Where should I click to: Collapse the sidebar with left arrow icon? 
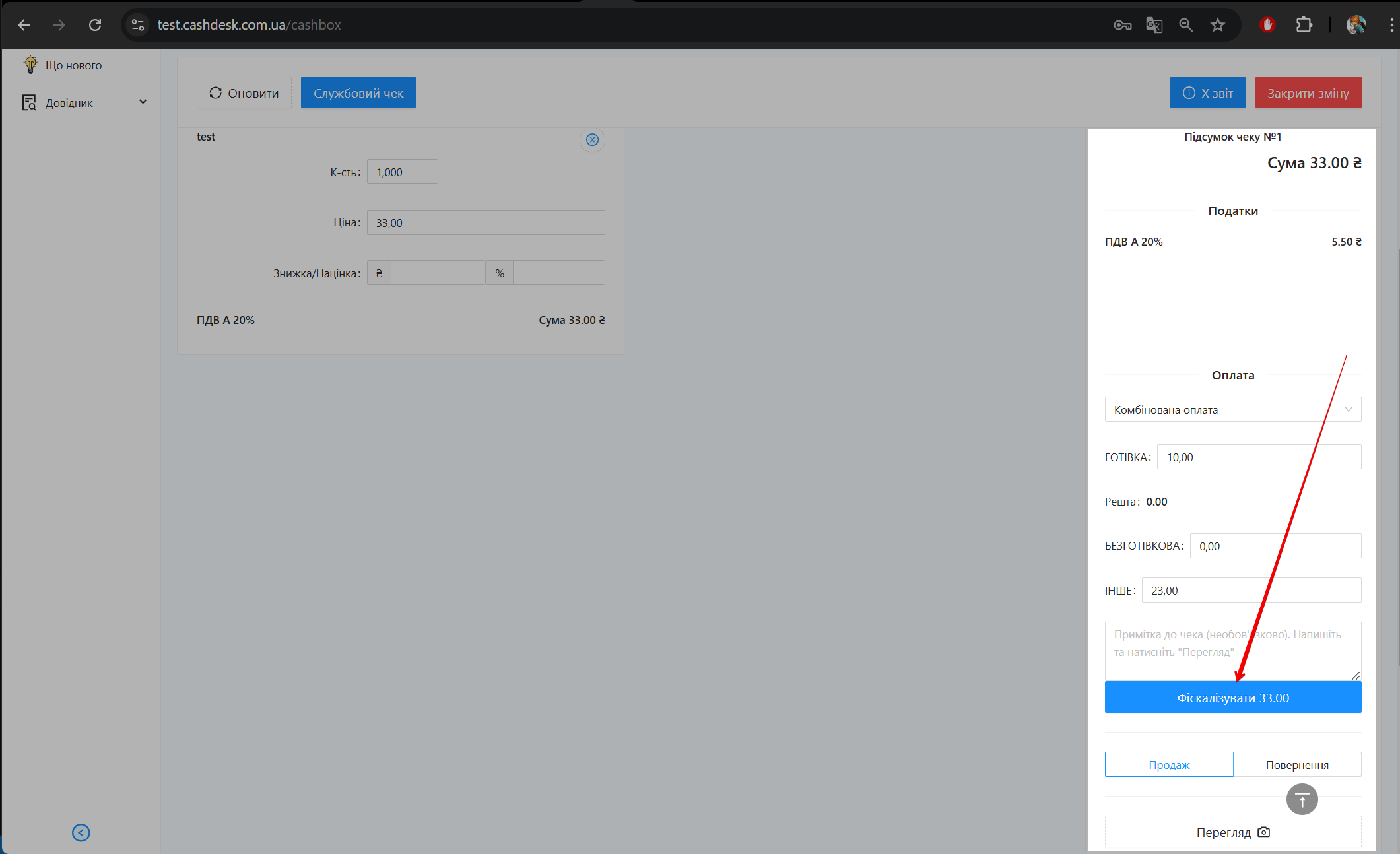(81, 833)
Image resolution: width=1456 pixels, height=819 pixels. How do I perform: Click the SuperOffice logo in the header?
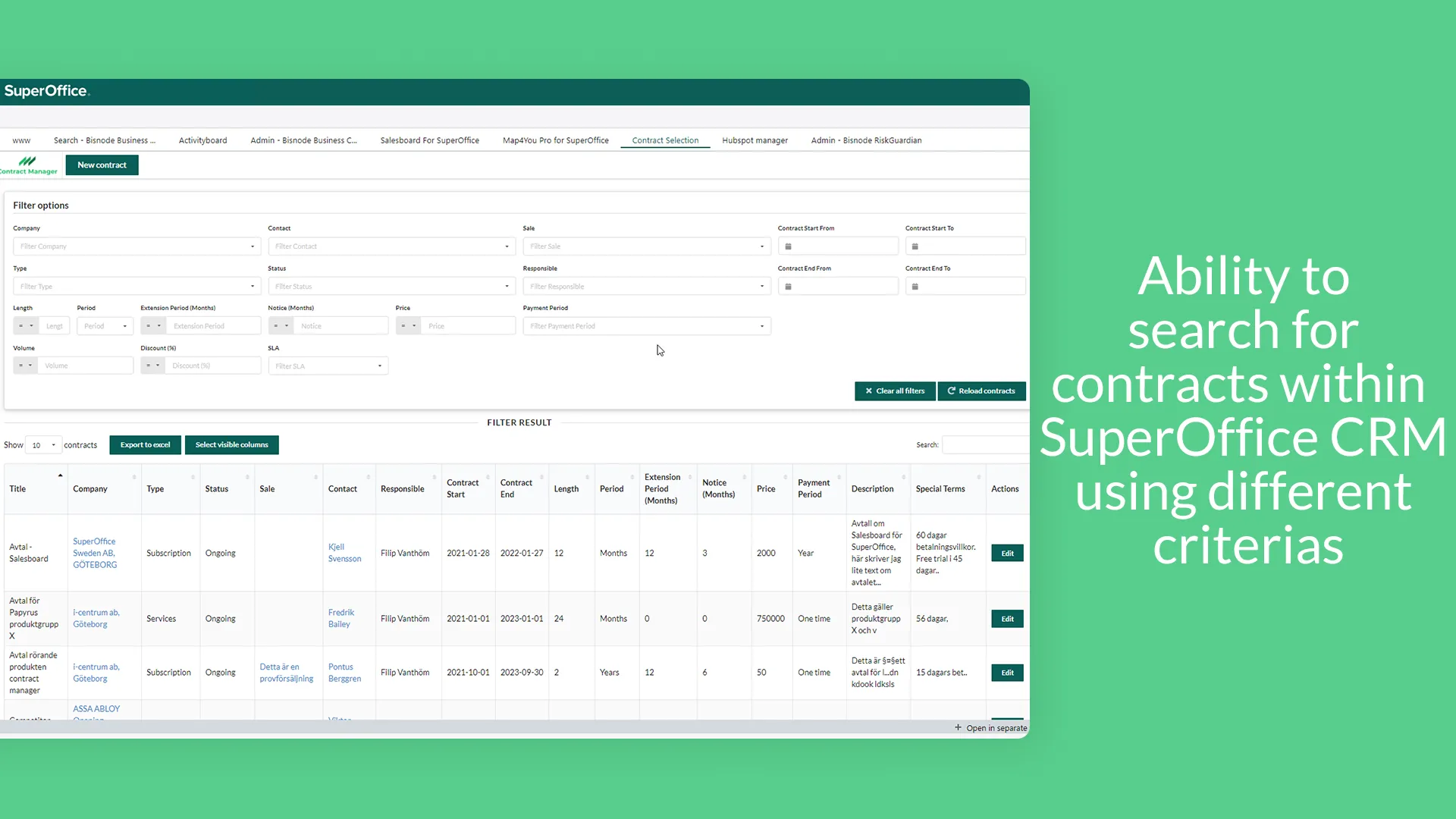pos(46,91)
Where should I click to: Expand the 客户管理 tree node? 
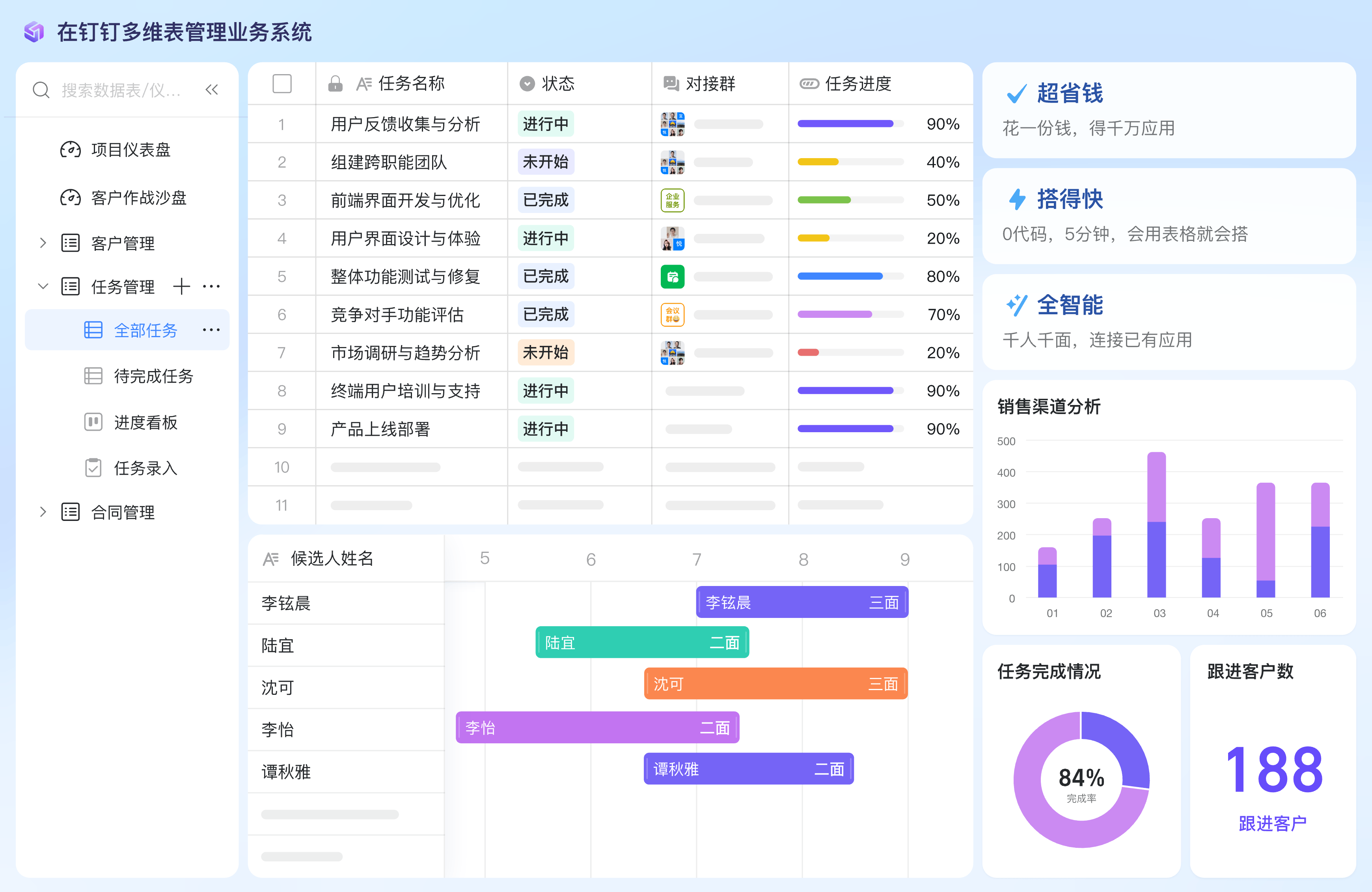(43, 243)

# Aim of the task
Only the lines from the one holding "Where should I click to: Expand" through the last line of the records should be output, please, exactly and without any pictures.

# Exercise solution
Where should I click to: Expand the 客户管理 tree node? 
(43, 243)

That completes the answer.